4) Haftungsausschlüsse

Der Frachtführer (Spediteur) haftet nicht, wenn

a) Schadensursache fehlende oder mangelhafte Verpackung ist
b) Schadensursache fehlerhafte Verladung, Verstauung oder Entladung durch den Versender, den Empfänger oder in deren Auftrag handelnde Dritte ist (Aber Achtung: a) Mitwirkungspflicht des Fahrers bei der Ladungssicherung und b) kein Ausschlussgrund, wenn die Verladung/Verstauung/Entladung Bestandteil der Beförderung ist)
c) Schadensursache die natürliche Beschaffenheit des Gutes ist (z. B. Rostschäden, sofern das Gut weder im Freien gelagert wurde noch unter undichter Plane befördert wurde, der Frachtführer also keinen Anteil am Rostschaden hat)
d) Mangelhafte Markierung
e) Das Schadensereignis durch den Frachtführer auch bei Anwendung größtmöglicher Sorgfalt nicht vermieden werden konnte (sog. Unabwendbares Ereignis). Dies ist häufig Gegenstand von Gerichtsverfahren: Ist eine Beraubung ein unabwendbares Ereignis gewesen oder nicht?
f) Höhere Gewalt oder Maßnahmen von Hoher Hand, sofern das Ereignis für den Frachtführer unvermeidbar war (Sturm über der Nordsee, deswegen Fährdiensteinstellung und daraus folgernde Lieferfristüberschreitung ist also nur dann haftungsausschließend, wenn dieser Sturm für den Frachtführer/Fahrer nicht vorhersehbar war und eine Umbuchung auf den Eurotunnel objektiv nicht möglich war – es kann dem Frachtführer durchaus zugemutet werden, Gefahrgut in Calais auszuladen, wenn dadurch die Umbuchung auf den Eurotunnel ermöglicht und der Schaden so vermieden oder wenigstens gemindert werden kann).

5) Haftung

Der Frachtführer haftet nach CMR für Güterschäden in Höhe des Warenwerts, jedoch Maximal mit 8,33 Sonderziehungsrechten (SZR) pro kg brutto des verlorenen oder beschäftigten Gutes. Im Falle von Lieferfristüberschreitungen haftet der Frachtführer in Höhe des nachgewiesenen Schadens, maximal bis zur Höhe der vereinbarten Fracht. Der Umrechnungskurs des SZR kann z. B. auf der Homepage www.schunck.de ermittelt werden und wird auch wöchentlich in der DVZ veröffentlicht.

Im Falle qualifizierten Verschuldens (grobes Organisationsverschulden) kann sich der Frachtführer auf Haftungsbeschränkungen nicht berufen und die Gerichte legen diesen Begriff sehr streng aus.
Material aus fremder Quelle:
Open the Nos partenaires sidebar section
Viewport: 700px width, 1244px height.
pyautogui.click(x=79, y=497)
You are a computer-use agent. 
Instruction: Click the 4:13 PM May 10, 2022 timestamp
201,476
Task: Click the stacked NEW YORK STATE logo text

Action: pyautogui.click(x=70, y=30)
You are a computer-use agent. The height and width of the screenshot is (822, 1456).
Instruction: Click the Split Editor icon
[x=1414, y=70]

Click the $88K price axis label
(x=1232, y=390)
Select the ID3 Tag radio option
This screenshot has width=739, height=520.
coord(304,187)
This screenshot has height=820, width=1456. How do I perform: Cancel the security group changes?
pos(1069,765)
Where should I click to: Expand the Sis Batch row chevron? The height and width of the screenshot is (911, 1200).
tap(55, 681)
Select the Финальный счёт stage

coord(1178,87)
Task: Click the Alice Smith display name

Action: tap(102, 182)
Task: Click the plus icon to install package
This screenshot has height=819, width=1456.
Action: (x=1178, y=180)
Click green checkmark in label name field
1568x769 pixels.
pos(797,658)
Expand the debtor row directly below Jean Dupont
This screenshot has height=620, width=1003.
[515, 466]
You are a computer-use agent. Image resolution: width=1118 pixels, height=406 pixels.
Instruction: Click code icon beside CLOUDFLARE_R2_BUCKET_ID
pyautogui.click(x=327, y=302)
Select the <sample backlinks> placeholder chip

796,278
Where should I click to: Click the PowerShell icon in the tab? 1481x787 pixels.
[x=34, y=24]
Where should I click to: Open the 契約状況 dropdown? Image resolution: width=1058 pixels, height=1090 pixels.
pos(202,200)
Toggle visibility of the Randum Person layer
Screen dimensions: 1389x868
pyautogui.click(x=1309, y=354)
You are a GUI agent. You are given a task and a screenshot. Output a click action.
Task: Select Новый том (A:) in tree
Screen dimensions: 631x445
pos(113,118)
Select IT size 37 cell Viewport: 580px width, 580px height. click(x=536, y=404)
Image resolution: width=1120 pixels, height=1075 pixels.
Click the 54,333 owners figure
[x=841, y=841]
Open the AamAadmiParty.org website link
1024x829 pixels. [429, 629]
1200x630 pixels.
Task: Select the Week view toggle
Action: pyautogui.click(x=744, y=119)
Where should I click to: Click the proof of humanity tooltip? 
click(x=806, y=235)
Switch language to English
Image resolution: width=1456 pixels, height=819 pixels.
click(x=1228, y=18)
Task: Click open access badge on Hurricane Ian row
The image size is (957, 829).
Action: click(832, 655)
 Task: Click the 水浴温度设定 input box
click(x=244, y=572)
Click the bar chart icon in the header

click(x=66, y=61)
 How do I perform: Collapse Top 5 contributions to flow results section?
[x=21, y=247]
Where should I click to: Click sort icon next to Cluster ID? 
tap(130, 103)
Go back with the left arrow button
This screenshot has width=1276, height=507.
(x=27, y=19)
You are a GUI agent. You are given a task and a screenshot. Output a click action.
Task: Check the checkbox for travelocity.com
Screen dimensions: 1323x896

Grobes Organisationsverschulden kann bereit sein, einen unbewachten Parkplatz anzufahren, wenn hochwertiges Gut geladen ist oder Packstückmarkierungen (Hier oben, nicht belasten o.ä.) nicht beachtet werden

6) Regress

Probleme beim Regress können sich u.a. ergeben, wenn

a) Der Schaden auf einem Teil der Beförderungskette eingetreten ist, der nicht dem CMR unterliegt. Zwei Beispiele:

i) Auftrag: Erfurt-Birmingham, Haftungsgrundlage CMR. Sendung wird am Umschlagslager Saalfeld durch den Gabelstapler beschädigt. Haftung 8,33 SZR, Regress gem. Zi. 23 ADSp € 5,00, Deckungslücke ca. 4,50 € pro kg.
ii) Auftrag: Erfurt-Birmingham, Haftungsgrundlage CMR. Sendung wird bei der Zustellung durch den englischen Empfangsspediteur beschädigt. Dieser haftet nach BIFA mit 2 SZR, Deckungslücke ca. 7,35 €/kg

b) Die Schadenursache bzw. der Schadenverursacher nicht klar ist
c) Die Einschaltung eines Sachverständigen (Cargo Surveyors) angeraten erscheint – insbesondere im Zusammenhang mit b) und d) gut zu überlegen
d) Bei hohen Schadenssummen (ab ca. 5000 €)
e) Nicht, nicht rechtzeitig oder nicht richtig haftbar gehalten wurde
f) die Verjährung inzwischen eingetreten ist (Im Regelfall 1 Jahr, bei qualifiziertem Verschulden 3 Jahre, wegen Lieferfristüberschreitung 21 Tage, wegen verdeckter Schäden 7 Tage). Verjährungsbeginn ist unterschiedlich – siehe Art. 32 CMR, § 439 HGB
g) Wenn keine Verrechnungsmöglichkeit besteht, insbesondere bei ausländischen Schadenverursachern

7) Handlungsanweisung

a) Schadenverursacher feststellen: Schnittstellenkontrolle, Abliefernachweise prüfen.
b) Haftungsausschlüsse (siehe 4) abprüfen
c) Ggf. Schaden mindernde Maßnahmen einleiten, z. B. Suchmeldung, Lagersturz, Bestellung eines Sachverständigen (nur über Haftungsversicherer!)
d) Regress sichern: Unverzüglich alle Beteiligten, die als Schadenverursacher infrage kommen, haftbar halten. Beachte: Mit Zugang der Haftbarhaltung ist die Verjährung unterbrochen, Eile ist in diesem Punkt also geboten.
e) Eingehende Haftbarhaltungen unverzüglich zurückweisen, unabhängig von einer Schuldfrage. Die Zurückweisung lässt die Verjährungsfrist weiterlaufen.
f) Soll der Schaden dem Verkehrshaftungsversicherer vorgelegt werden oder besteht die Möglichkeit, dass diese Entscheidung noch gefällt werden muss, vorsorgliche Schadenmeldung an den Haftungsversicherer und zwar innerhalb eines Monats nach Kenntnis des Schadens
g) Qualifizierten Schadenersatzanspruch abwarten

8) Qualifizierter Schadensersatzanspruch

Der Schadenersatzanspruch ist zu stellen (durch eine Schadenrechnung oder ein entsprechendes Schreiben) und ist dem Grunde nach (z. B. durch Übernahme- und Ablieferquittung sowie Speditionsauftrag) und der Höhe nach (durch einen Wertnachweis / Handelsrechnung o.ä.) nachzuweisen. Da der Frachtführer nach gewicht haftet, muss außerdem ein Gewichtsnachweis (z. B. durch packliste) erbracht werden.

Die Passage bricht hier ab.